■ Exercise tasks ■
1. From the Form W-4 text below, list every item in the bulleted outline of the form's basic design.
2. Copy out the part of the Form W-4 text below that runs between "The form is basically" and "Steps 2 and 4.", inclusive.

■ Excerpted passage ■
Individuals beginning employment in 2020 would fill out the current Form W-4. Those clients beginning employment pre-2020, but wanting to adjust their withholding, would need to use the new form (“FAQs on the 2020 Form W-4,” #18, irs.gov, https://www.irs.gov/newsroom/faqs-on-the-2020-form-w-4).If the employee has no W-4, the employer is to withhold the maximum. 

The overall context of the revised form is one of added complications arising with the 2017 Tax Cuts and Jobs Act (See also final regulations T.D. 9924, 10/6/20, with commentary: https://public-inspection.federalregister.gov/2020-22071.pdf).

Following is the basic design of the 2020 Form W-4: 

  • Filing status (Step 1; single, married filing joint return, or other)
  • Multiple jobs or spouse works (Step 2)
  • Claiming dependents (Step 3)
  • Other income, such as interest income
  • Other deductions, such as itemized mortgage interest expense (Step 4)
  • Signing (Step 5)

The form is basically instructions for the employer who will in turn use the information to compute withholdings.   When the form is required, only Steps 1 and 5 are absolutely necessary. The steps are relatively simple except Steps 2 and 4.

Step 2 has options (a), (b) and (c), only one of which is to be used. Step 2(a) leads the employee to an IRS computational site: www.irs.gov/W4App. If the individual owes alternative minimum tax, certain other taxes, or has long-term capital gains or qualified dividends, the site encourages using the help of IRS Pub. 505.

The latter types of income are taxable but the effective tax rate on such income may be less than would be the case with ordinary income. Step 2(a) professes to encompass step 2(b) dealing with multiple jobs or 2(c) which can be used if there are two jobs with similar pay. Within the basic W4App is a useful Tax Withholding Estimator (“Tax Withholding Estimator,” IRS.gov, https://www.irs.gov/individuals/tax-withholding-estimator).

■ Stored items ■
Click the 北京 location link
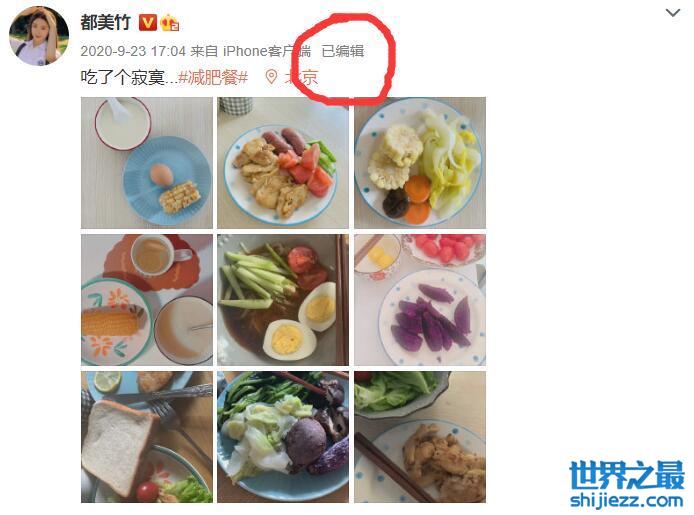 tap(301, 77)
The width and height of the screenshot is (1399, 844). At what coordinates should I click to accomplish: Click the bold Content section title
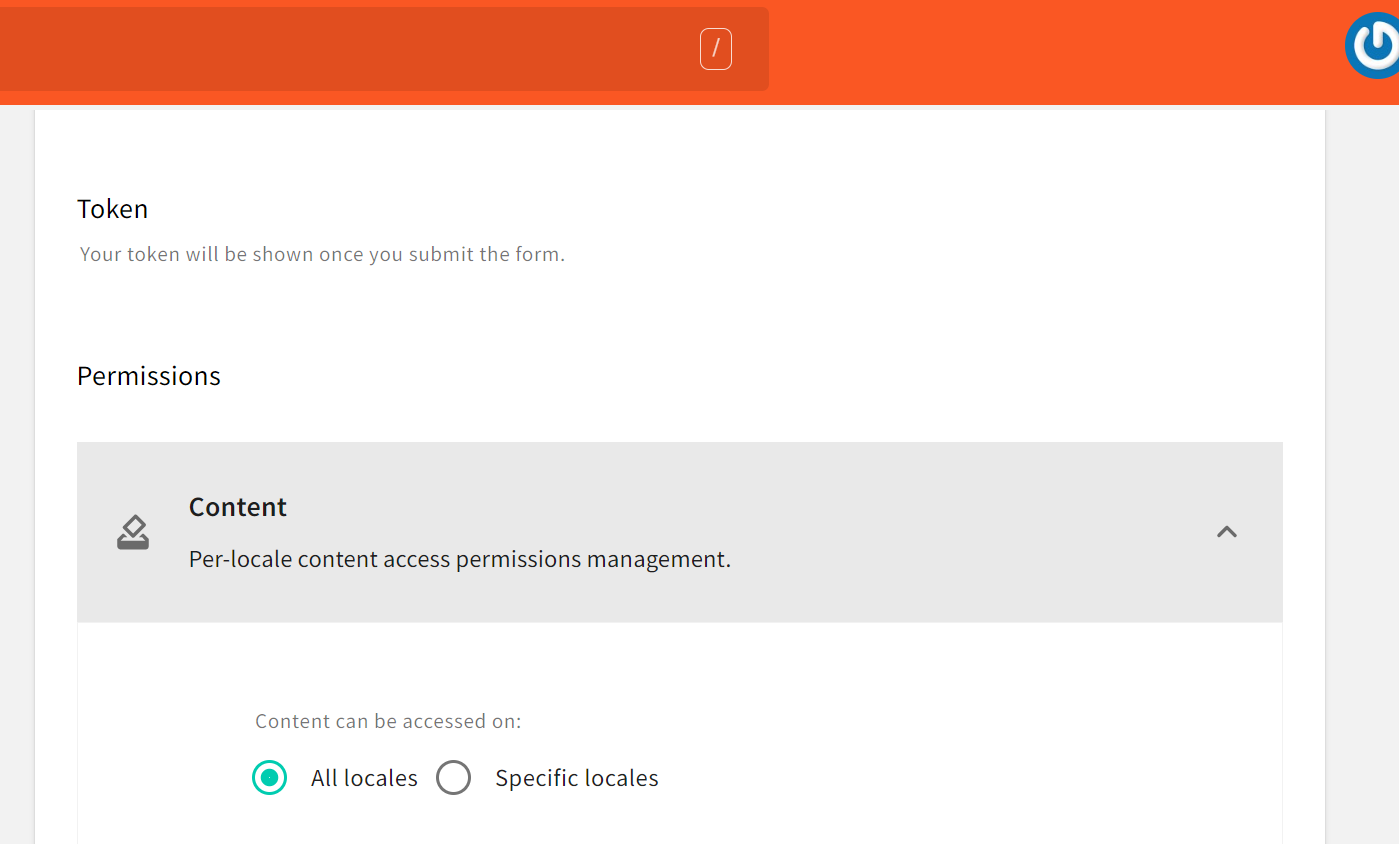[x=238, y=507]
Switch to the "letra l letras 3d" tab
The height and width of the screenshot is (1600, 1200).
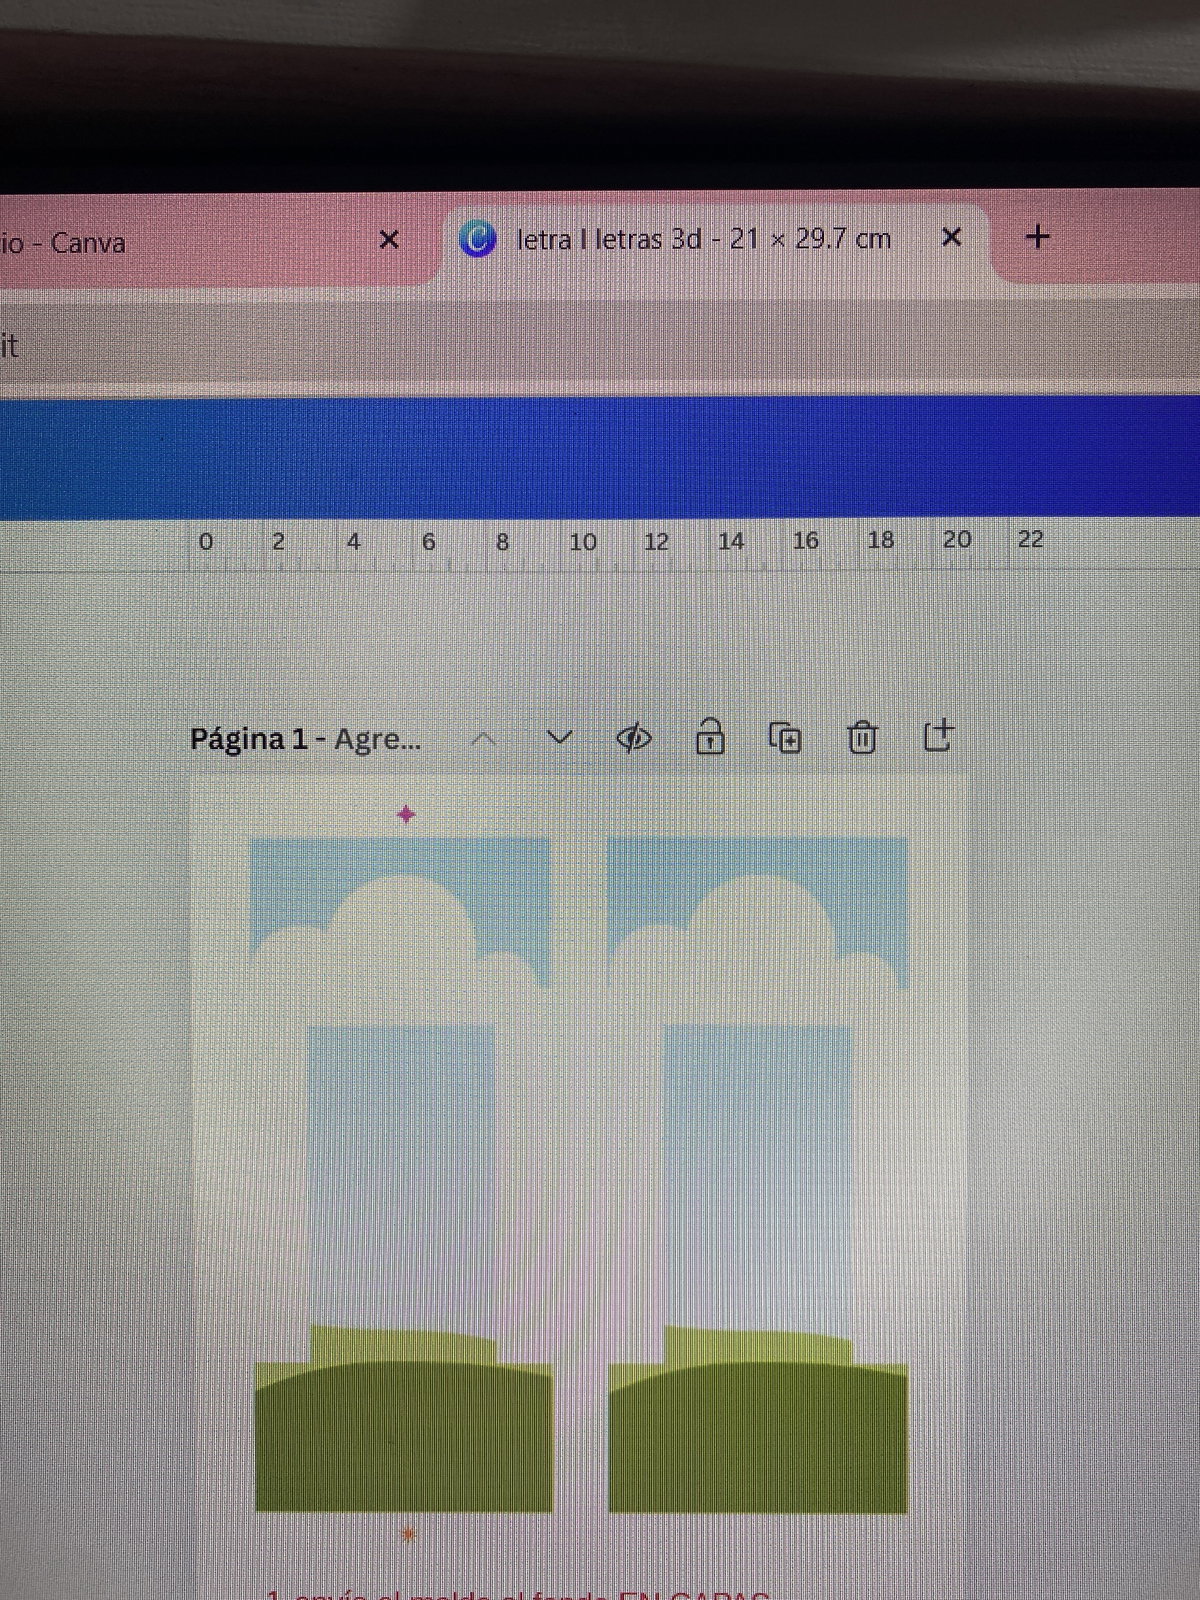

■ Task results ■
1.
- Filing status (Step 1; single, married filing joint return, or other)
- Multiple jobs or spouse works (Step 2)
- Claiming dependents (Step 3)
- Other income, such as interest income
- Other deductions, such as itemized mortgage interest expense (Step 4)
- Signing (Step 5)

2.
The form is basically instructions for the employer who will in turn use the information to compute withholdings.   When the form is required, only Steps 1 and 5 are absolutely necessary. The steps are relatively simple except Steps 2 and 4.